I talked about the SkyCity - Convention Centre deal on The Panel on Monday. I come in around the 20 minute mark.
John Key's offered SkyCity a deal where they get permission to put in more gambling machines in exchange for SkyCity building a new convention centre for Auckland. Key indicated in the press that a government-funded one here could never meet its capital costs, so was looking for options that didn't cost the government anything.
On the plus side, it's unlikely this arrangement yields another Claudelands. SkyCity's on the hook for costs. They've reasonable incentive to keep things running properly: the Centre would complement their existing operations. The more conventioneers, the more potential customers at the nearby casino.
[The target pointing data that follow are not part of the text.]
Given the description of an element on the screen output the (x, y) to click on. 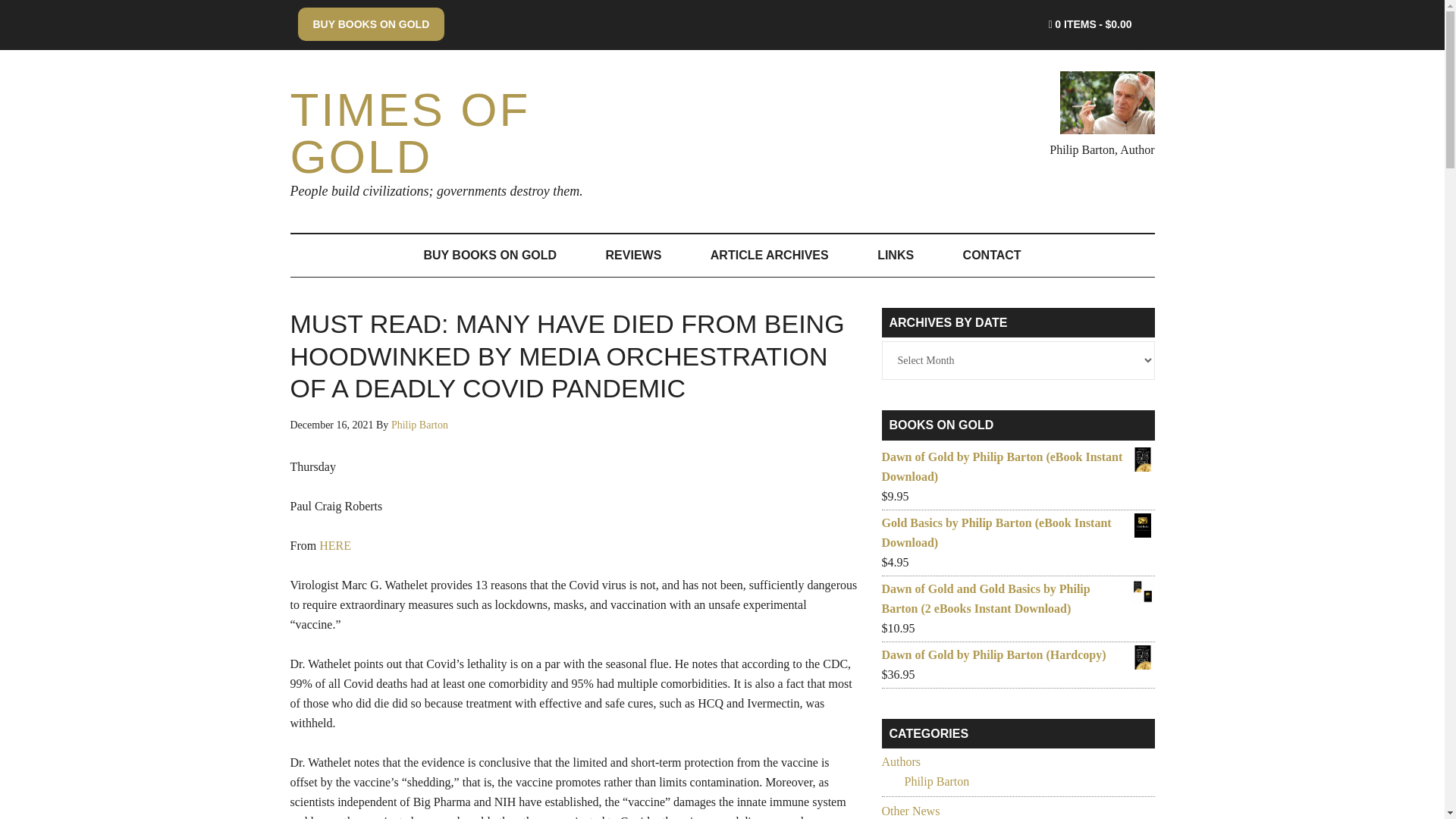
LINKS (895, 255)
ARTICLE ARCHIVES (769, 255)
BUY BOOKS ON GOLD (489, 255)
HERE (334, 544)
Start shopping (1090, 24)
Philip Barton (936, 780)
CONTACT (991, 255)
Philip Barton (419, 424)
Authors (900, 761)
BUY BOOKS ON GOLD (370, 24)
Other News (909, 810)
REVIEWS (633, 255)
TIMES OF GOLD (409, 132)
Given the description of an element on the screen output the (x, y) to click on. 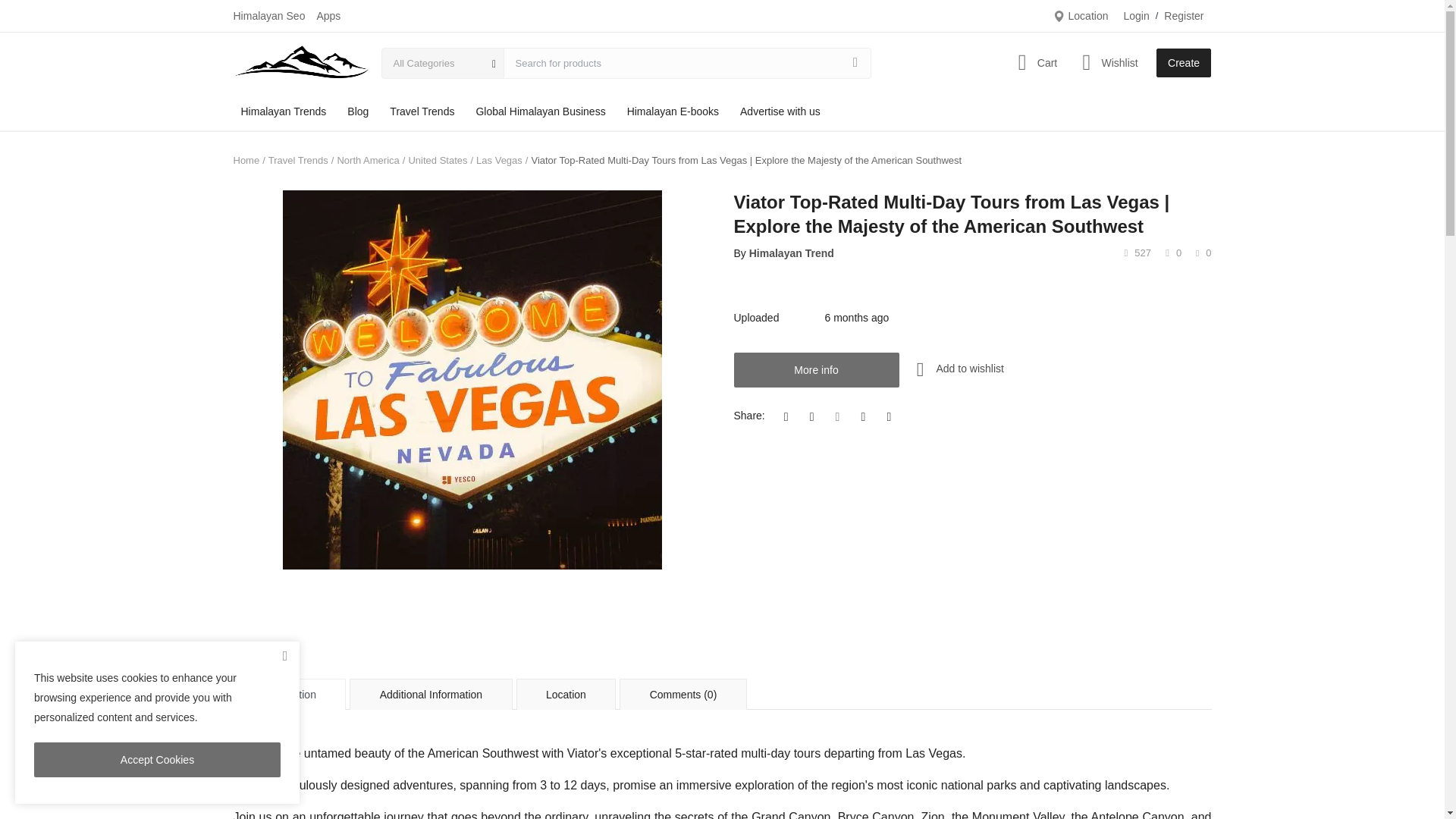
Cart (1035, 62)
All Categories (442, 63)
Himalayan Seo (268, 15)
Advertisement (558, 661)
Wishlist (1105, 62)
Apps (327, 15)
Login (1135, 15)
Advertisement (721, 603)
Himalayan Trends (283, 111)
Create (1183, 62)
Register (1183, 15)
Location (1080, 15)
Given the description of an element on the screen output the (x, y) to click on. 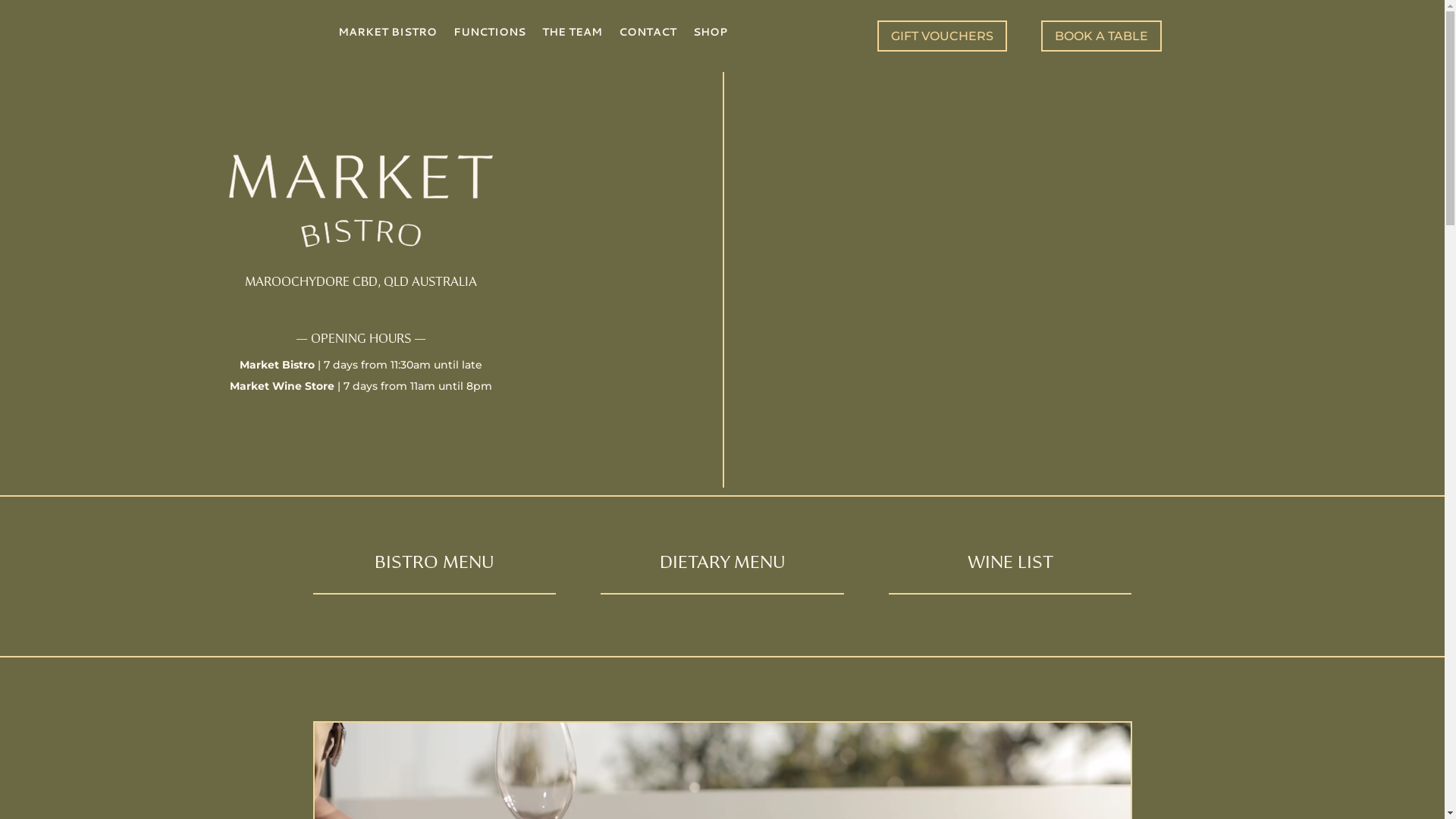
market_bistro_cream Element type: hover (360, 200)
GIFT VOUCHERS Element type: text (941, 35)
MARKET BISTRO Element type: text (387, 34)
CONTACT Element type: text (647, 34)
BOOK A TABLE Element type: text (1101, 35)
SHOP Element type: text (710, 34)
FUNCTIONS Element type: text (489, 34)
THE TEAM Element type: text (572, 34)
Given the description of an element on the screen output the (x, y) to click on. 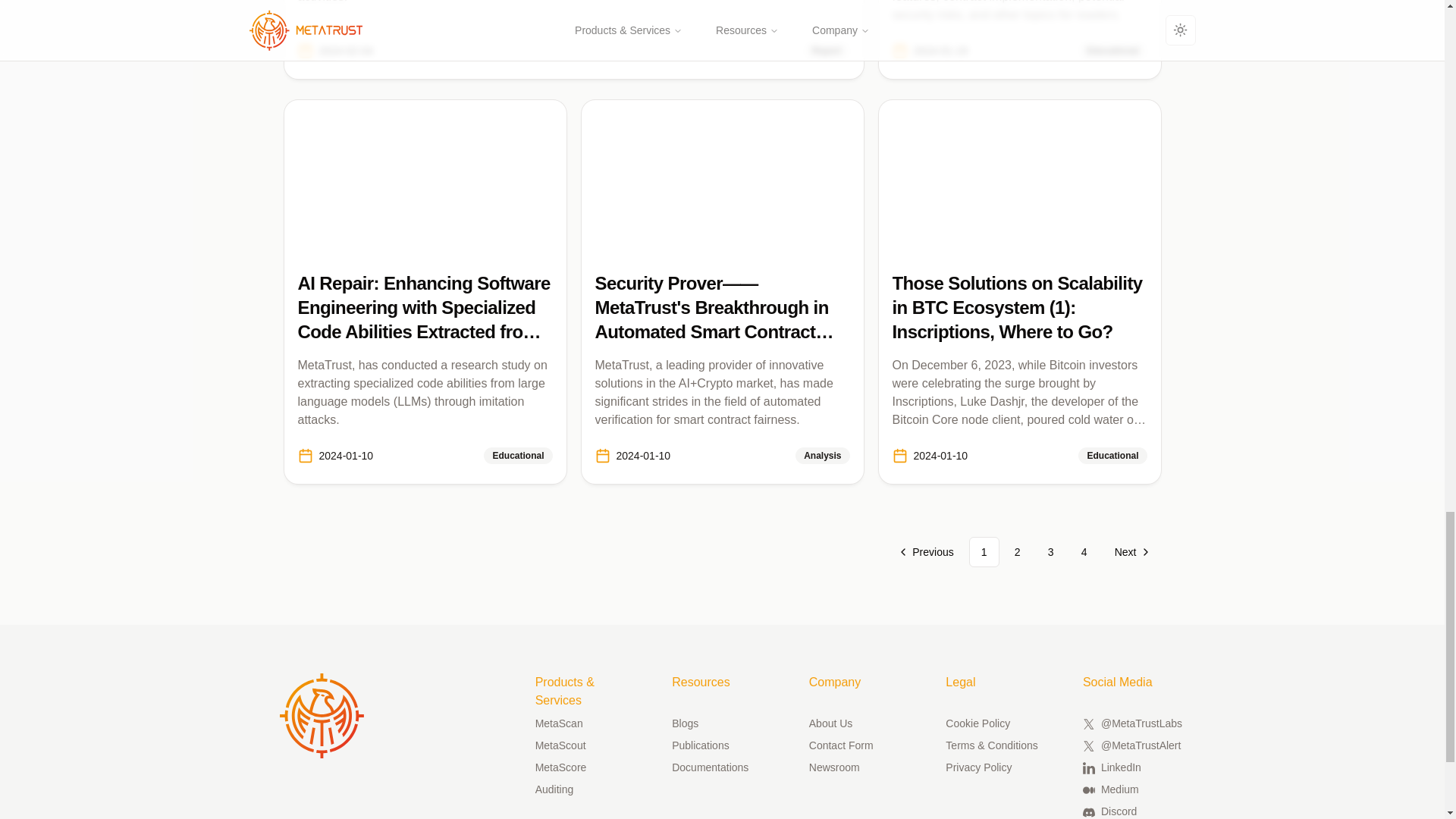
Back to Home (321, 715)
2 (1017, 552)
Previous (927, 552)
3 (1050, 552)
4 (1083, 552)
1 (983, 552)
Given the description of an element on the screen output the (x, y) to click on. 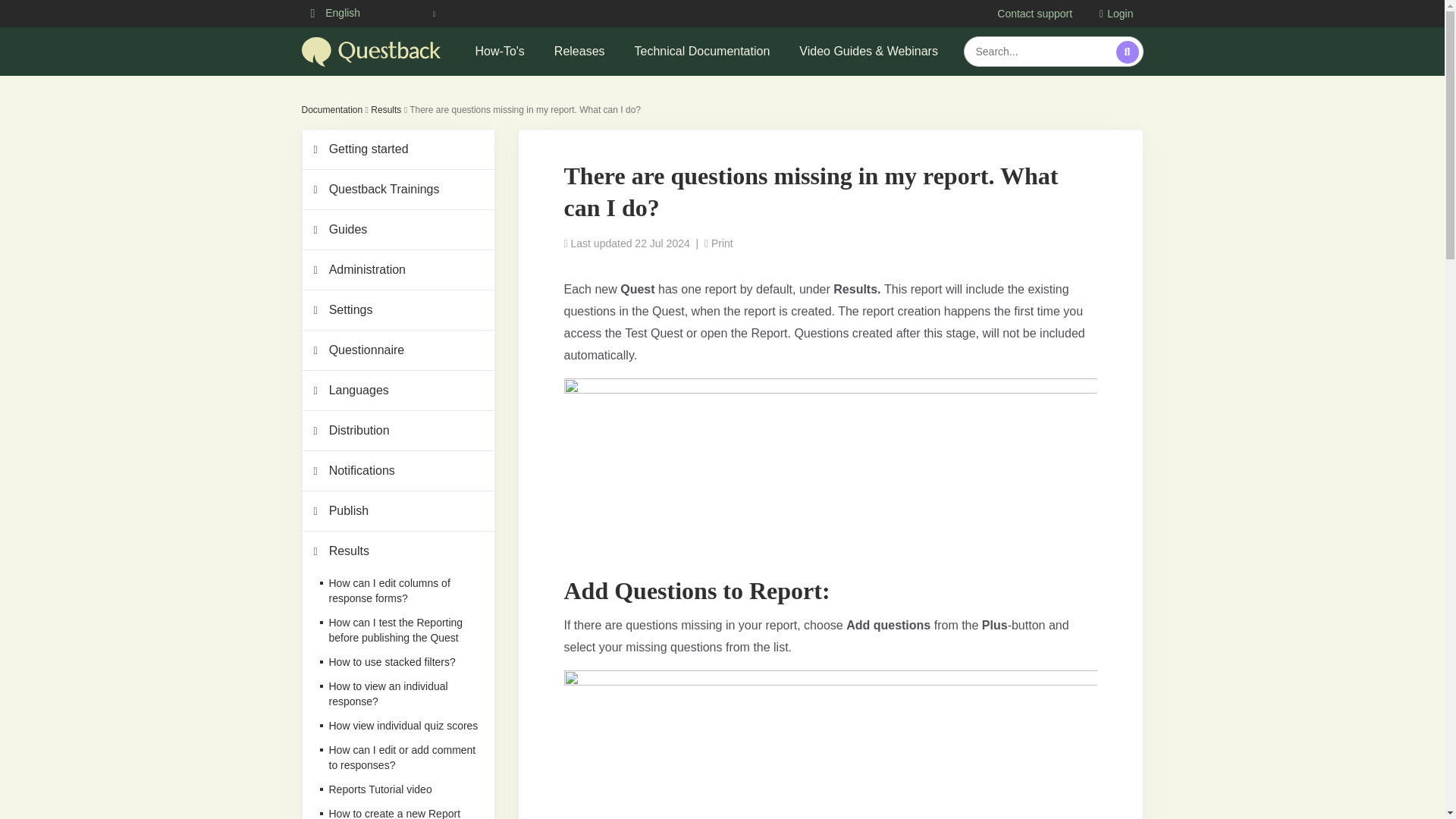
How-To's (500, 51)
Login (1115, 13)
Documentation (331, 109)
Releases (579, 51)
English (375, 12)
Results (386, 109)
Contact support (1034, 13)
Technical Documentation (702, 51)
Print (718, 243)
Getting started (397, 149)
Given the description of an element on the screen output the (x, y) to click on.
But it isn't true that the deal doesn't cost the government anything. If they were instead to hold an auction for the right to put a bunch of new pokie machines, people would bid for those rights. The value of the winning bid in that auction is the cost of the Convention Centre to the government. We would expect, though, that the amount paid in that kind of auction is less than the value of the concession to SkyCity; those rights, bundled with Convention Centre provision, are less likely to be eroded by toughened regulations on pokie machines from some future government than would be rights otherwise auctioned off. And, if I owned a pokie machine concession in a bar in South Auckland, I'd be awfully worried that the deal for SkyCity would come at the expense of an increased likelihood my pokie licences wouldn't be renewed sometime down the track; those are the folks most likely to bear the incidence of the concession if there's any holding to a sinking lid policy on overall pokie numbers. So it costs the government nothing in roughly the same way that the old French monarchs got money for free by selling state monopoly concessions. They're very likely getting a better deal from SkyCity than they'd get if they just put it up to auction, but that doesn't mean it's costless.
I'm no particular fan of "economic effects" numbers being used in selling the deal. The $90 million estimated "boost" to the economy is likely just estimated spending figures from conventioneers; spending isn't the same thing as benefits. And while the literature on the economic effects of convention centres is not as well developed as the literature on stadiums, I'd be pretty surprised if they were all that beneficial. Even the former head of the Tourism Auckland says convention centres typically lose money.
Bottom line: I do not believe the "broader benefits" case for building convention centres. Nothing stops hotels near a proposed centre from getting into sponsorship arrangements where they pay for listings in standard convention centre marketing materials to help fund the centre; I find it more likely that the benefits are too small to make it worthwhile than that public goods problems, easily resolved by assurance contract, stop things. But if we're going to have a new convention centre, this might be the least bad way of limiting fiscal risks. That's not a strong endorsement, because I don't particularly like the potential regulatory takings from the local pubs currently hosting pokies if the new machines are part of the sinking lid policy, and because there's a whiff of cronyism to the whole thing. But honestly, who else would be able to pull off the casino-convention centre combination in Auckland?
Update: See also Sam Richardson and Bill Kaye-Blake. Bill likes the deal less than I do; he worries about gambling being regressive taxation. I'd expect that it won't be as regressive as Bill thinks, mostly because of the likely closure of other machines in pubs and the consequent shifting of gambling clientele towards international casino visitors. Sam wonders about construction and other employment effects.